■ **Selected passage**:
□ □ □ □
When, two years ago, we last spoke with Bella, she was deep in the long process of getting her Ph.D. in clinical psychology. Then on top of that, she was also wondering if, post-surgery, she would remain cancer-free and if her goal of living in Hawaii could be sustained.
We caught up with the long-time yogi and newly minted Doctor of Psychology in Monterey, CA where she is finishing up her requisite post-doc hours in order to be fully licensed to practice in both Hawaii and California. Her process has been long and arduous. “I am almost done, but it has been unbelievably long and difficult. People have been congratulating me at different passages along the way, but there is always another mountain that is even taller.” The end is near. Within the next 6 months, it will all be done and her quest to become a licensed clinical psychologist will be fulfilled.
“You have to be really stubborn and tenacious, like me”
“It has been a 7-year-and-counting journey for her. “This process is so arduous. I was not slow in my doing it, I was the 3rd one in my cohort to graduate. Out of the 17 that started, 8 dropped out. They don’t want you to become a doctor. They want very few doctors in this world so they don’t make it easy, they try to make it seem impossible. You have to be really stubborn and tenacious, like me.”
As she told us in our first interview “I don’t see an ‘over the hill,’ and maybe I’m naïve,” she says. “I don’t see an up and a down; I see this linear upward trajectory to life.”
□ □ □ □
■ **Extracted records**:

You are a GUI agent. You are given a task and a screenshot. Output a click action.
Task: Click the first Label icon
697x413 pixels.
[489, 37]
□ □ □ □
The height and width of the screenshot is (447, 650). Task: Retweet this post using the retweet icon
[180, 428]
□ □ □ □
■ **Required actions**:
[a] List every number written in digits in the profile of Bella, in the order they appear.
[b] Copy the part of the profile of Bella that runs from "When, two years" to "could be sustained.".

■ **Results for each task**:
[a] 6, 7, 3rd, 17, 8

[b]
When, two years ago, we last spoke with Bella, she was deep in the long process of getting her Ph.D. in clinical psychology. Then on top of that, she was also wondering if, post-surgery, she would remain cancer-free and if her goal of living in Hawaii could be sustained.